Jetzt befinden wir uns also in einer tiefen Rezession. Ökonomen behaupten, dass es ein V-förmiger sein wird, was bedeutet, dass die Erholung schnell sein wird. Sobald die Krankheit unter Kontrolle ist und wir unsere Häuser verlassen können, wird der Nachholbedarf den Geldzug in kürzester Zeit wieder in Gang bringen. Das setzt voraus, dass die Weltwirtschaft vor dem Ausbruch in guter Verfassung war und einfach dort weitermachen kann, wo sie aufgehört hat. Aber das war es nicht. Große Länder wie Deutschland und Japan betraten bereits das Rezessionsgebiet. Die Tendenz war überall rückläufig. Die Aufwärtskurve der Schuldenlast und die Abwärtskurve der allgemeinen Profitrate trafen wieder aufeinander. Die Pandemie war die Nadel, die den Ballon zum Platzen brachte. Es machte die Rückkehr der Rezession viel brutaler und schärfer, aber es verursachte sie nicht. 

Notleidende Schulden (die keine Zinszahlungen mehr abwerfen) lösten 2008 die Finanzkrise aus. Banken in den USA und Europa standen am Rande des Scheiterns. Nur massive Rettungsaktionen der Regierung halfen ihnen durch. Um die Weltwirtschaft wieder vom Abgrund zu führen, haben die Regierungen hohe Schulden in der Zukunft gemacht. Die Weltwirtschaft durchlebte ein schwieriges Jahrzehnt – eine globale „Große Rezession“, gefolgt von einem anhaltenden Einbruch in Westeuropa und langsamem Wachstum und zunehmender Ungleichheit in den USA. Ohne verzweifelte Maßnahmen der Zentralbanken und Chinas schuldengetriebene Ausgabenflut wäre es vielleicht noch viel schlimmer gekommen. 

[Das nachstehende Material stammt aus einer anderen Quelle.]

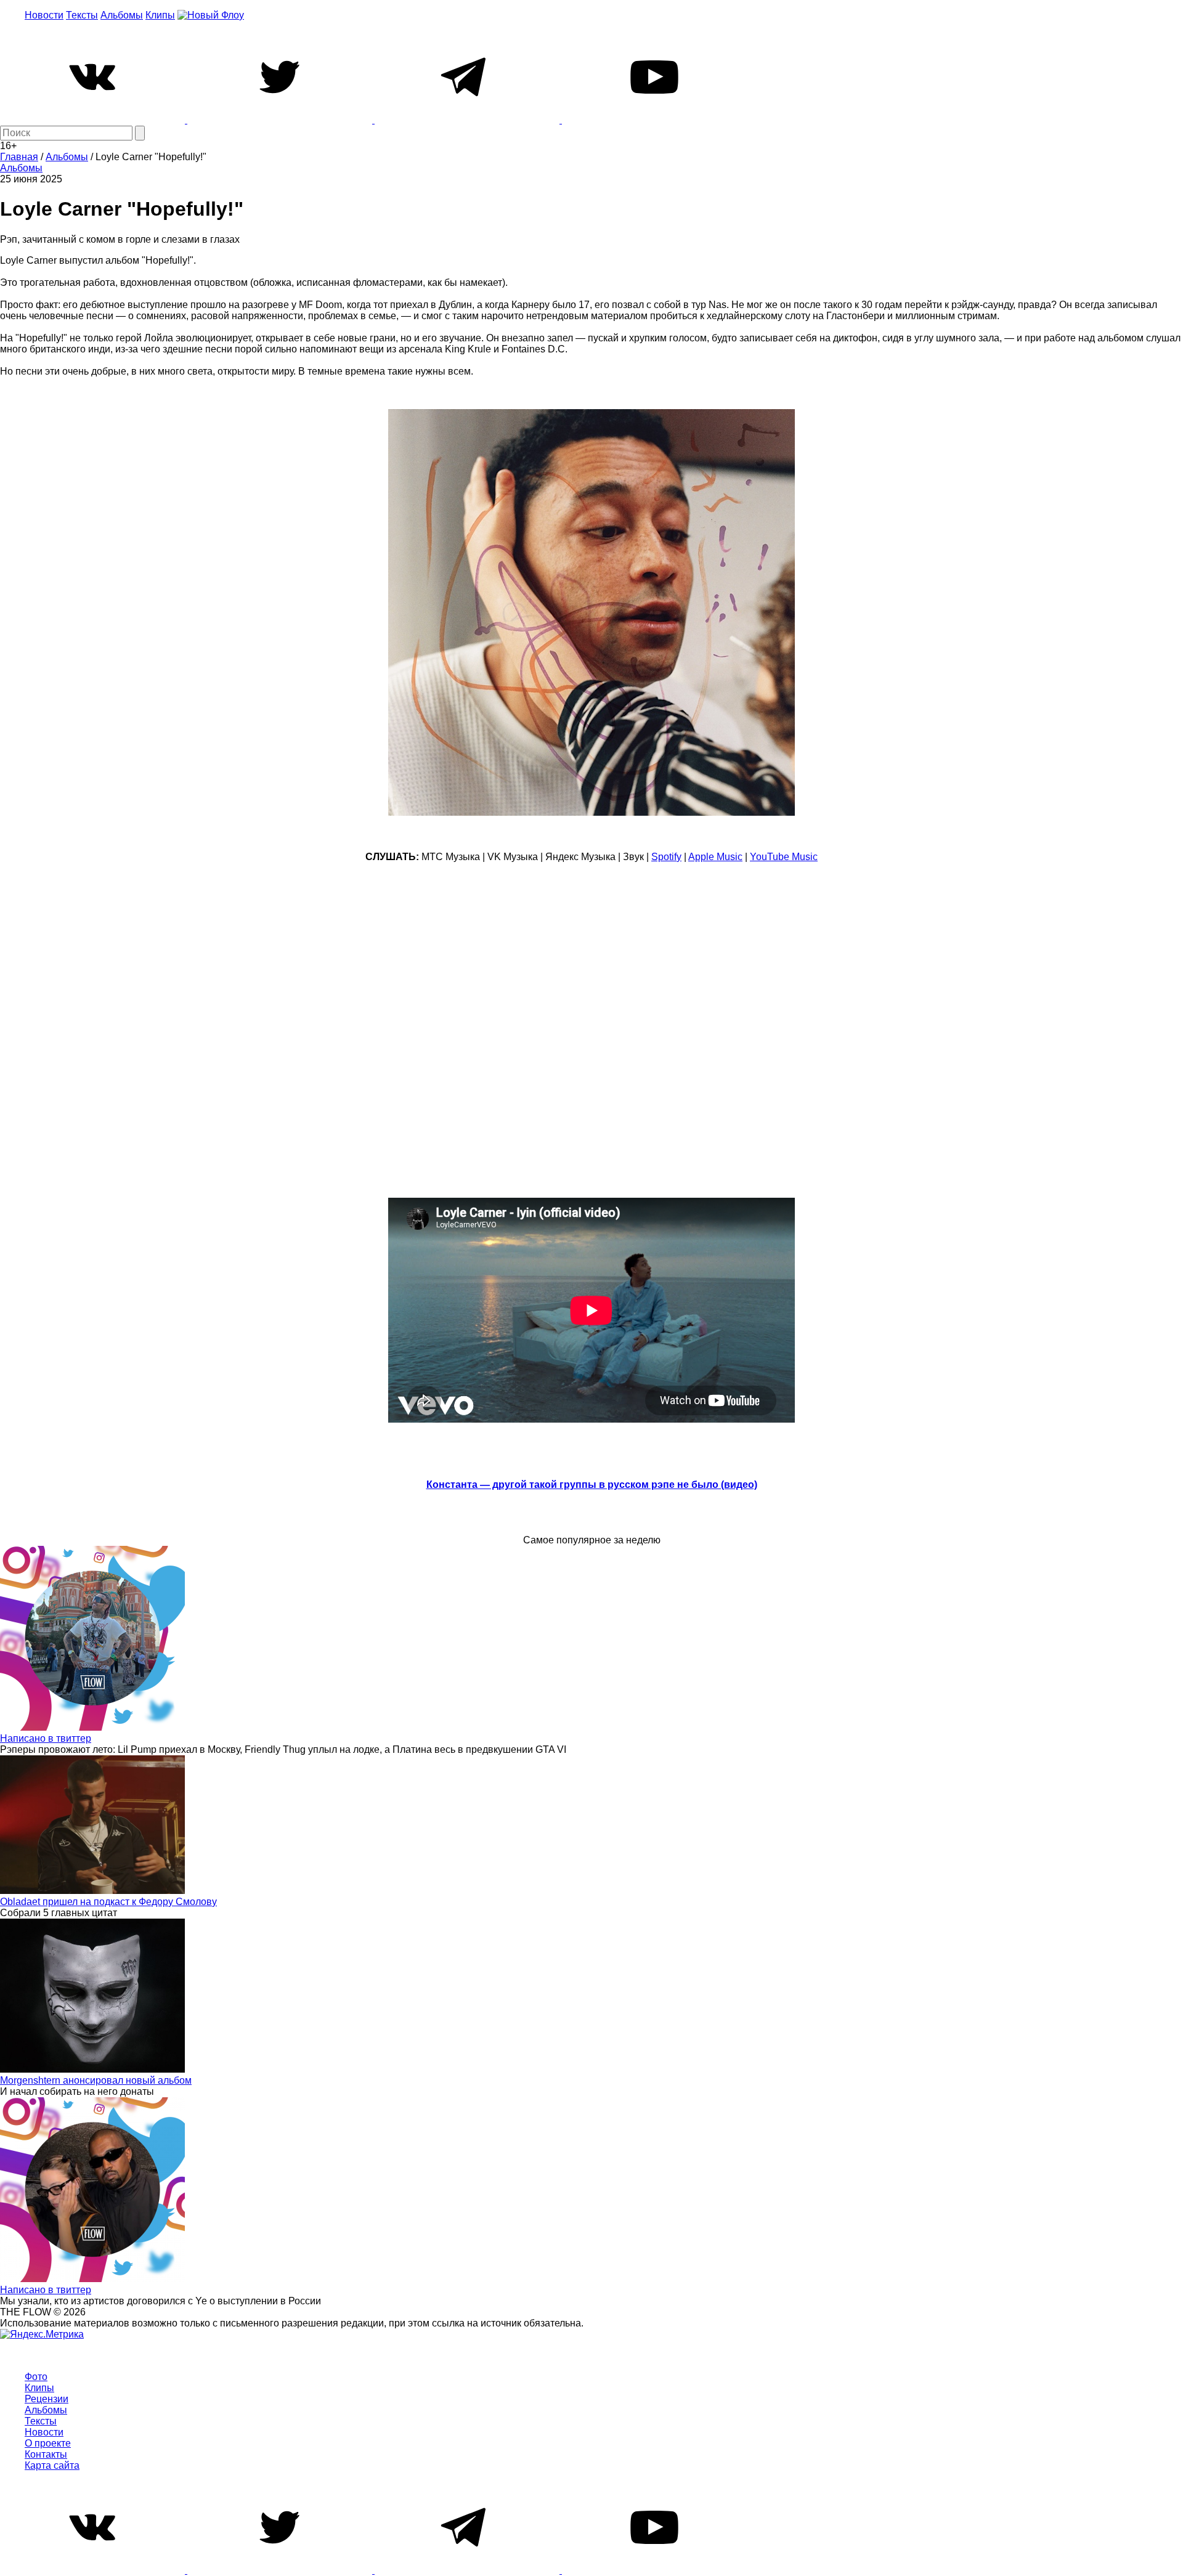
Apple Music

In diesem Jahrzehnt stieg die globale Verschuldung auf 250 Billionen Dollar (von 84 Billionen im Jahr 2000 und 173 Billionen im Jahr 2008). Das sind 320 % des globalen BIP, 50 % mehr als 10 Jahre zuvor. Die globale Staatsverschuldung ist um 77 % gestiegen, die globale Unternehmensverschuldung um 51 %. Niemand, der bei klarem Verstand ist, glaubt, dass diese Schulden jemals zurückgezahlt werden. Im Gegenteil, er wird weiter wachsen, da viele Unternehmen und Regierungen Kredite aufnehmen müssen, um die Zinsen für ihre alten Schulden zu bezahlen. Deshalb ist es wichtig, dass die Zinsen so niedrig wie möglich gehalten werden. Aber selbst Tiefstzinsen konnten nicht verhindern, dass die Schuldenlast stieg und die Gewinne nach unten zog. „Die Vergangenheit verschlingt die Zukunft“, wie Thomas Piketty schrieb. Schauen wir uns den Zustand der beiden größten Volkswirtschaften am Vorabend der aktuellen Rezession an. 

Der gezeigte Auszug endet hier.